Trait InferenceBackend 

Source
pub trait InferenceBackend: Send + Sync {
    // Required methods
    fn load(
        &mut self,
        model_path: PathBuf,
        config: LoadConfig,
    ) -> impl Future<Output = Result<(), NativeError>> + Send;
    fn unload(&mut self) -> impl Future<Output = Result<(), NativeError>> + Send;
    fn is_loaded(&self) -> bool;
    fn model_info(&self) -> Option<&ModelInfo>;
    fn infer(
        &self,
        prompt: &str,
        options: ChatOptions,
    ) -> impl Future<Output = Result<ChatResponse, NativeError>> + Send;
    fn infer_stream(
        &self,
        prompt: &str,
        options: ChatOptions,
    ) -> impl Future<Output = Result<impl Stream<Item = Result<String, NativeError>> + Send, NativeError>> + Send;
}
Expand description

Trait for any inference backend (mistral.rs, llama.cpp, etc.).

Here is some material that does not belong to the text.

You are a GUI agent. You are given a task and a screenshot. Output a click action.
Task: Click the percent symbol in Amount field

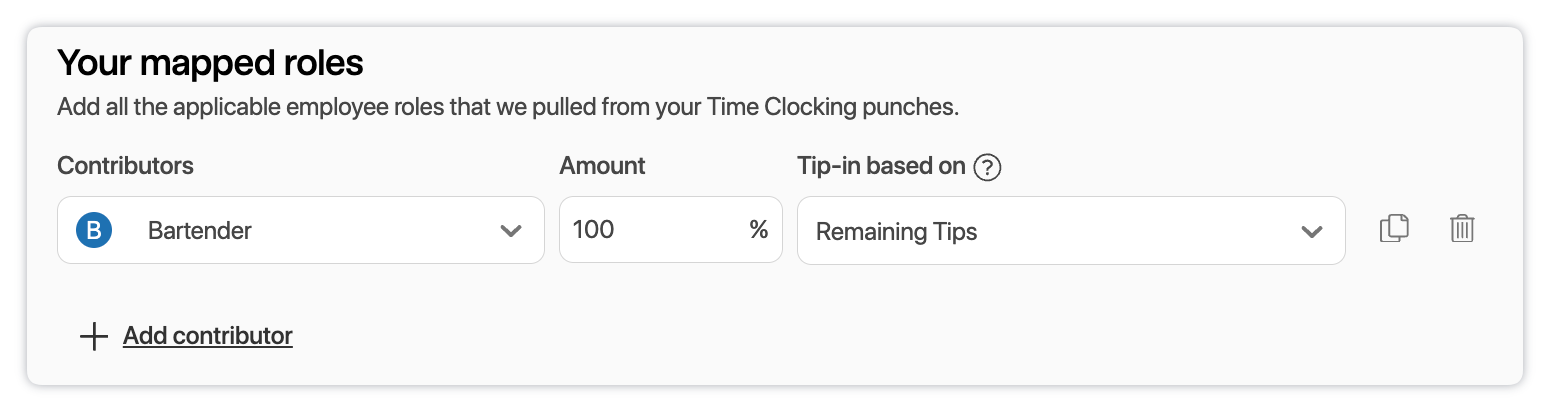click(x=758, y=230)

This trait provides a unified interface for loading and running local LLM inference. Implementations can use different backends while presenting the same API to consumers.

Required Methods§

Source

fn load( &mut self, model_path: PathBuf, config: LoadConfig, ) -> impl Future<Output = Result<(), NativeError>> + Send

Load a model from disk.

§Arguments
  • model_path - Path to the GGUF model file
  • config - Load configuration (context size, GPU layers, etc.)
§Returns

Ok(()) if the model was loaded successfully.

Source

fn unload(&mut self) -> impl Future<Output = Result<(), NativeError>> + Send

Unload the model from memory.

Frees GPU/CPU memory used by the model.

Source

fn is_loaded(&self) -> bool

Check if a model is currently loaded.

Source

fn model_info(&self) -> Option<&ModelInfo>

Get metadata about the loaded model.

Returns None if no model is loaded.

Source

fn infer( &self, prompt: &str, options: ChatOptions, ) -> impl Future<Output = Result<ChatResponse, NativeError>> + Send

Generate a response (non-streaming).

§Arguments
  • prompt - The input prompt
  • options - Generation options (temperature, max_tokens, etc.)
§Returns

The complete chat response.

Source

fn infer_stream( &self, prompt: &str, options: ChatOptions, ) -> impl Future<Output = Result<impl Stream<Item = Result<String, NativeError>> + Send, NativeError>> + Send

Generate a response (streaming).

Returns a stream of token strings as they are generated.

§Arguments
  • prompt - The input prompt
  • options - Generation options (temperature, max_tokens, etc.)

Dyn Compatibility§

This trait is not dyn compatible.

In older versions of Rust, dyn compatibility was called "object safety", so this trait is not object safe.

Implementors§

Source§

impl InferenceBackend for NativeRuntime

Available on non-crate feature inference only.